Fitted Model – Returns a DiscreteBayesianNetwork object with learned CPDs. The DAG structure is preserved, and parameters (CPDs) are added. This allows the DAG to represent both the structure and the parameters of a Bayesian Network.

Return type:

DiscreteBayesianNetwork

Examples

>>> import pandas as pd
>>> from pgmpy.models import DiscreteBayesianNetwork
>>> from pgmpy.base import DAG
>>> data = pd.DataFrame(data={"A": [0, 0, 1], "B": [0, 1, 0], "C": [1, 1, 0]})
>>> model = DAG([("A", "C"), ("B", "C")])
>>> fitted_model = model.fit(data)
>>> fitted_model.get_cpds()
[<TabularCPD representing P(A:2) at 0x17945372c30>,
<TabularCPD representing P(B:2) at 0x17945a19760>,
<TabularCPD representing P(C:2 | A:2, B:2) at 0x17944f42690>]

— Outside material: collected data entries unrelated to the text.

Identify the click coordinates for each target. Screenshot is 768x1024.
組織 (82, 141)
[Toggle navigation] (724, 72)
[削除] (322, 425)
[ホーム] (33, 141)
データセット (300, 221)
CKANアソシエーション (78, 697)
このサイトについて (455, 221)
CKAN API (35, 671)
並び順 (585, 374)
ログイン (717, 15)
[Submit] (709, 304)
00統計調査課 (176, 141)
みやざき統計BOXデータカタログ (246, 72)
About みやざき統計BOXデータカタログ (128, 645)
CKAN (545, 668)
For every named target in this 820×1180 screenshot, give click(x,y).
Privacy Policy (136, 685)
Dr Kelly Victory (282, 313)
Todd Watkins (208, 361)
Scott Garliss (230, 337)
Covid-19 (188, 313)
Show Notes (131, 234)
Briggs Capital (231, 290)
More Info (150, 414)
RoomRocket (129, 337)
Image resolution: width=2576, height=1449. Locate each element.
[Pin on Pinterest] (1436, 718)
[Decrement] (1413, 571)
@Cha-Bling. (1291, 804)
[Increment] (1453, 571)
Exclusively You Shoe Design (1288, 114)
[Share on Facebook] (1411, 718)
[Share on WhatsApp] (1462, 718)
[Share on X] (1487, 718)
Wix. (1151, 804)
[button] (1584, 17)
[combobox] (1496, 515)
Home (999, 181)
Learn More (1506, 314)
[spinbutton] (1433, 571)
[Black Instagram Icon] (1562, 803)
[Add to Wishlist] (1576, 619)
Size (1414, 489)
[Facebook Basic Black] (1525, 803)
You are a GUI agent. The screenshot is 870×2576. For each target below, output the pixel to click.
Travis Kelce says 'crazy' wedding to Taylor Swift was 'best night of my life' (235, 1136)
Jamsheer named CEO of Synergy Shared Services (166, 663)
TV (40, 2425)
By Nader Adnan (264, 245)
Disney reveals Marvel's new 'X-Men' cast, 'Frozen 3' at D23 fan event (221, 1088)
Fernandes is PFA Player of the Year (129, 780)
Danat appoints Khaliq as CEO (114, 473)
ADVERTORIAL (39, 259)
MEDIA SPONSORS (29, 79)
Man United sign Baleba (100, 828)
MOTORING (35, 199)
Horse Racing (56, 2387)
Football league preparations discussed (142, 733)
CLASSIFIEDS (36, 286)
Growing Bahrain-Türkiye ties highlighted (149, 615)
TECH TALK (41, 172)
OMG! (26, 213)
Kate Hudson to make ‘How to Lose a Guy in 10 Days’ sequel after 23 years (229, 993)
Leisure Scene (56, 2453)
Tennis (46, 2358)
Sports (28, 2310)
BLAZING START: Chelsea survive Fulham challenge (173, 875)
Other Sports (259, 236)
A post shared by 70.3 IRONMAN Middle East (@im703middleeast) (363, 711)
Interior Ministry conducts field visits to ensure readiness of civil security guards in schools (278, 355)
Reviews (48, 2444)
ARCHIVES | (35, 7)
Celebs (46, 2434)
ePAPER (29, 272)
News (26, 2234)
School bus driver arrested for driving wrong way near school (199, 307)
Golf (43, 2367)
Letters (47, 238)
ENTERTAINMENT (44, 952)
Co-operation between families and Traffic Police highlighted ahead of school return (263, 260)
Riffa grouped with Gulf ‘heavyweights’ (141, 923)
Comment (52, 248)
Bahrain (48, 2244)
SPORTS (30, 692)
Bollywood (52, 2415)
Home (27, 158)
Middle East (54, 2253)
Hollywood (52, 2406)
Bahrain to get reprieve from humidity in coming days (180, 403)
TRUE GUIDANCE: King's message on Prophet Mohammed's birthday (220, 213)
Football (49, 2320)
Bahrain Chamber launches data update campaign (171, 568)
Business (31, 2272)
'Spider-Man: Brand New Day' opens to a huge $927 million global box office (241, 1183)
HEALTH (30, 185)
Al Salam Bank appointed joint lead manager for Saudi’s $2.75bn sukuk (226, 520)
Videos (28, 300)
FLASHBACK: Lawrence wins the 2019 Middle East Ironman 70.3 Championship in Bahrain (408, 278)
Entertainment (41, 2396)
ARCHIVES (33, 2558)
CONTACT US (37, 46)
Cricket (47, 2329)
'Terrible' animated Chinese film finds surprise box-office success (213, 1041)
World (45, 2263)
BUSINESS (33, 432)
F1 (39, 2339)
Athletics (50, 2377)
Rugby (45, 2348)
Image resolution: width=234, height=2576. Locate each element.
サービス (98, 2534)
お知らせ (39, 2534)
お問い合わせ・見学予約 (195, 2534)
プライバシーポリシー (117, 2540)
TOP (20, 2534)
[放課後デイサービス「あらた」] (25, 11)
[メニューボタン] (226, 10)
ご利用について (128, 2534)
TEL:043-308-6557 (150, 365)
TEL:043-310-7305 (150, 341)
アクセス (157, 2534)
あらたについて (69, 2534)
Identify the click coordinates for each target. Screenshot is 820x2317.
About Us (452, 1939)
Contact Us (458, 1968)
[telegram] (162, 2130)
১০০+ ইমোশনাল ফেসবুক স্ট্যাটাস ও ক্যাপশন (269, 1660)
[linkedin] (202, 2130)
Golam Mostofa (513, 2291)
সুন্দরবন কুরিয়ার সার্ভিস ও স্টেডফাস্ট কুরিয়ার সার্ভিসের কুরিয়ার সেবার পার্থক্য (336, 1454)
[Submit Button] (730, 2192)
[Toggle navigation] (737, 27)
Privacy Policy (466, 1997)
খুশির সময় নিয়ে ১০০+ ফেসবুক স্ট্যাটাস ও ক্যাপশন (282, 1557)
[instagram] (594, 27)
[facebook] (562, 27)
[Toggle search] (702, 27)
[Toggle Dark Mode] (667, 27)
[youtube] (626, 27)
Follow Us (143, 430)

classmethod from_dagitty(string=None, filename=None) → DAG[source]¶

Initializes a DAG instance using DAGitty syntax.

Creates a DAG from the dagitty string. If parameter beta is specified in the DAGitty string, the method returns a LinearGaussianBayesianNetwork instead of a plain DAG.

Parameters:

string (str (default: None)) – A DAGitty style multiline set of regression equation representing the model. Refer https://www.dagitty.net/manual-3.x.pdf#page=3.58 and https://github.com/jtextor/dagitty/blob/7a657776dc8f5e5ba4e323edb028e2c2aaf29327/gui/js/dagitty.js#L3417
filename (str (default: None)) – The filename of the file containing the model in DAGitty syntax.

Examples

>>> from pgmpy.base import DAG
>>> dag = DAG.from_dagitty(
...     "dag{'carry matches' [latent] cancer [outcome] smoking -> 'carry matches' [beta=0.2] smoking -> cancer [beta=0.5] 'carry matches' -> cancer }"
... )

Creating a Linear Gaussian Bayesian network from dagitty:

>>> from pgmpy.base import DAG
>>> from pgmpy.models import LinearGaussianBayesianNetwork as LGBN

# Specifying beta creates a LinearGaussianBayesianNetwork instance >>> dag = DAG.from_dagitty(“dag{X -> Y [beta=0.3] Y -> Z [beta=0.1]}”) >>> data = dag.simulate(n_samples=int(1e4))

>>> from pgmpy.base import DAG
>>> from pgmpy.models import LinearGaussianBayesianNetwork as LGBN

classmethod from_lavaan(string: str | None = None, filename: str | PathLike | None = None) → DAG[source]¶

Initializes a DAG instance using lavaan syntax.

Parameters:

string (str (default: None)) – A lavaan style multiline set of regression equation representing the model. Refer http://lavaan.ugent.be/tutorial/syntax1.html for details.
filename (str (default: None)) – The filename of the file containing the model in lavaan syntax.

Examples

get_ancestral_graph(nodes: Iterable[Hashable])[source]¶

Returns the ancestral graph of the given nodes. The ancestral graph only contains the nodes which are ancestors of at least one of the variables in node.

Parameters:: node (iterable) – List of nodes whose ancestral graph needs to be computed.
Returns:: Ancestral Graph
Return type:: pgmpy.base.DAG

Examples

>>> from pgmpy.base import DAG
>>> dag = DAG([("A", "C"), ("B", "C"), ("D", "A"), ("D", "B")])
>>> anc_dag = dag.get_ancestral_graph(nodes=["A", "B"])
>>> anc_dag.edges()
OutEdgeView([('D', 'A'), ('D', 'B')])

get_children(node: Hashable)[source]¶

Returns a list of children of node. Throws an error if the node is not present in the graph.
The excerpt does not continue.